### 課題の指示
「will click(186, 358).」がある行から「Action: [1127, 985]」がある行まで、最初と最後の行も入れて、一字も変えずにそのまま出力してください。

[抜き出した行]
※ ※ ※
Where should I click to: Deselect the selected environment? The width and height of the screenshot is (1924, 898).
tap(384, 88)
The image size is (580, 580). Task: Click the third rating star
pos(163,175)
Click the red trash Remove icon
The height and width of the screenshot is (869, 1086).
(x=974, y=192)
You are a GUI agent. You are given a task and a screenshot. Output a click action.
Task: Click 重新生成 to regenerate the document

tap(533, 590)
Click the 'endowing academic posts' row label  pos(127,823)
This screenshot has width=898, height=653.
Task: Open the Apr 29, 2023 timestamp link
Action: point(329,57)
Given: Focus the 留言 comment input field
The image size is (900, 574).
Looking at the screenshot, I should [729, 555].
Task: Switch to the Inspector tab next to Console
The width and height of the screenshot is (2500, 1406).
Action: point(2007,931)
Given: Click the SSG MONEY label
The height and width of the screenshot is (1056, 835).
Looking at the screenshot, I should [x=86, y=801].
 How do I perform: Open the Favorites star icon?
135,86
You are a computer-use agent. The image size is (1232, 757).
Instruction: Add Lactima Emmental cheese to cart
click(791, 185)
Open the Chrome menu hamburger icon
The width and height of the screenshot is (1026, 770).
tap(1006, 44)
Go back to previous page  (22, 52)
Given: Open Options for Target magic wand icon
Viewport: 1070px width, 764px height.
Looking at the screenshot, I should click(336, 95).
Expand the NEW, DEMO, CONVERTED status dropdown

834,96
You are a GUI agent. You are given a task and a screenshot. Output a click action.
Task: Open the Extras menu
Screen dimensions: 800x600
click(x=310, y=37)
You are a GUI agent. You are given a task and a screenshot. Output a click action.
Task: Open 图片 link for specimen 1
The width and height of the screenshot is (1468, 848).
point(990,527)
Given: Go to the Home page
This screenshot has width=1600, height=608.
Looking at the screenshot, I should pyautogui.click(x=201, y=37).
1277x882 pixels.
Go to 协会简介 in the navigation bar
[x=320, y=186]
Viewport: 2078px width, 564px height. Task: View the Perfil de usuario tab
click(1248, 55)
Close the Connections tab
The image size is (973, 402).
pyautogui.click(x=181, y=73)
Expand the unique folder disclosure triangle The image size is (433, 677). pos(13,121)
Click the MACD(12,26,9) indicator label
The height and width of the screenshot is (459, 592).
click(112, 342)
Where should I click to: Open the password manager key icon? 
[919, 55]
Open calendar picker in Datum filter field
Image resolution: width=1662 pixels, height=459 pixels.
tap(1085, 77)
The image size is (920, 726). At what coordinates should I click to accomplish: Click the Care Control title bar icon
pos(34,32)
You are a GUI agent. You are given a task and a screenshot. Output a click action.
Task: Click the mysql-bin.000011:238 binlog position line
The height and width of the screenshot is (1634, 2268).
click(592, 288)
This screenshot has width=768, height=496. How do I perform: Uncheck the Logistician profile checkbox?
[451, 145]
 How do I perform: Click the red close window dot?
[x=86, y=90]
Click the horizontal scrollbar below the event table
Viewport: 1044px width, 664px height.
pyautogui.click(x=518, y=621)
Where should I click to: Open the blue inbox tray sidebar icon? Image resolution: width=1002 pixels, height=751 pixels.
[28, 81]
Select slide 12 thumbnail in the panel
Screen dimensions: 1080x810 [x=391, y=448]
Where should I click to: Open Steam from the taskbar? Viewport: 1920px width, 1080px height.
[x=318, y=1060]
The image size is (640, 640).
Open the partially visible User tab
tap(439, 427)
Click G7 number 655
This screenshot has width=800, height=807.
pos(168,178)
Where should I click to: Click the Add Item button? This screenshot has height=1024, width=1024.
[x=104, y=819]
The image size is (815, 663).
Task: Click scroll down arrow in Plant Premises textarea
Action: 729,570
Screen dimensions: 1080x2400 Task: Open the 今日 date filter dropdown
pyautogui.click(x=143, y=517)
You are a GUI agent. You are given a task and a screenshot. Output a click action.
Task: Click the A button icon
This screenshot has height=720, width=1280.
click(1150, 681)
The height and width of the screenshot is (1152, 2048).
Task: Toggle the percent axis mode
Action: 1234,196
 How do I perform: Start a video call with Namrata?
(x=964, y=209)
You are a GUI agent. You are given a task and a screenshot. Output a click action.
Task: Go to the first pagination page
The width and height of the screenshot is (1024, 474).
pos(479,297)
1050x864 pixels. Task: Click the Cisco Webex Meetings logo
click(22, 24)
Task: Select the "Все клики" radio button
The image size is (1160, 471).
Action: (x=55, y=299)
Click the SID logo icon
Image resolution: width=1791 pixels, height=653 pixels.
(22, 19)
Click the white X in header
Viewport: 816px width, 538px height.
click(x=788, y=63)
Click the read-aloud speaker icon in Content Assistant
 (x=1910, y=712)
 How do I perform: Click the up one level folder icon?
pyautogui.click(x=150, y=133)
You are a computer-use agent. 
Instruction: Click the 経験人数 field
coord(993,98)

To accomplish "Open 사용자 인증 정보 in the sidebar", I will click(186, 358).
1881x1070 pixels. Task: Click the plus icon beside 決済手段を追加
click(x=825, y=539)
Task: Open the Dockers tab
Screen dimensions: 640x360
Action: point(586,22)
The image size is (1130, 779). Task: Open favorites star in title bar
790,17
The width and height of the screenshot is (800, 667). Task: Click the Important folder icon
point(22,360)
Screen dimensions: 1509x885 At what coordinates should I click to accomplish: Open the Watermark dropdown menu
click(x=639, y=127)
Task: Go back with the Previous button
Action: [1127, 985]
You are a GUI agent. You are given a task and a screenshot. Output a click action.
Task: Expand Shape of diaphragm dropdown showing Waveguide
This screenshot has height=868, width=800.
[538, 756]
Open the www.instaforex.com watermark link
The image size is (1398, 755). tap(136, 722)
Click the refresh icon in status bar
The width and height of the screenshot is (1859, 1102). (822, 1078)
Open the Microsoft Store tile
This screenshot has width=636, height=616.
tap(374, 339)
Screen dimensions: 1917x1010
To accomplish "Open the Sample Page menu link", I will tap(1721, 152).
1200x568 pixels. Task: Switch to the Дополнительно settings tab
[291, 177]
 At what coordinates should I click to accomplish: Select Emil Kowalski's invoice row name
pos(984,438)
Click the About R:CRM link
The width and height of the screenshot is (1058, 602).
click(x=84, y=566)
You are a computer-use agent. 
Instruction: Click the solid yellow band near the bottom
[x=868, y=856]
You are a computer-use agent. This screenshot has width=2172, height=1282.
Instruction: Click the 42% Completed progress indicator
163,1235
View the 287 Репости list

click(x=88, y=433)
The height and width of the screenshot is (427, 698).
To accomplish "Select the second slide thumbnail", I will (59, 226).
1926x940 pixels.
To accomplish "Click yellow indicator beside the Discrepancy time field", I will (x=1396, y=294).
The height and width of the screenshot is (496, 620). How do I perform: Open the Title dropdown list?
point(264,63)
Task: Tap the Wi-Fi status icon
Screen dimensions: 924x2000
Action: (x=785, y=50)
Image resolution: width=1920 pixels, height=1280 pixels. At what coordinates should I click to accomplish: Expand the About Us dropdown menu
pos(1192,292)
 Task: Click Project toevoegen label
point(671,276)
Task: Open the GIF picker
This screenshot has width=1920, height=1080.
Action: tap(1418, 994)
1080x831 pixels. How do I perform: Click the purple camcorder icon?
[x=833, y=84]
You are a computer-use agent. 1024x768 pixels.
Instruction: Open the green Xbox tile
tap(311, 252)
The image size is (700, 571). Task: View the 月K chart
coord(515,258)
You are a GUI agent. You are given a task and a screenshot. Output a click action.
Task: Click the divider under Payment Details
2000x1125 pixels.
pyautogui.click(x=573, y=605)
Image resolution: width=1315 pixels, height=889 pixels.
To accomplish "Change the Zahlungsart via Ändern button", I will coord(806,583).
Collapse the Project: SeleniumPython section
※ ※ ※
### 課題の答え
To accomplish "Open 사용자 인증 정보 in the sidebar", I will click(186, 358).
1881x1070 pixels. Task: Click the plus icon beside 決済手段を追加
click(x=825, y=539)
Task: Open the Dockers tab
Screen dimensions: 640x360
Action: point(586,22)
The image size is (1130, 779). Task: Open favorites star in title bar
790,17
The width and height of the screenshot is (800, 667). Task: Click the Important folder icon
point(22,360)
Screen dimensions: 1509x885 At what coordinates should I click to accomplish: Open the Watermark dropdown menu
click(x=639, y=127)
Task: Go back with the Previous button
Action: [1127, 985]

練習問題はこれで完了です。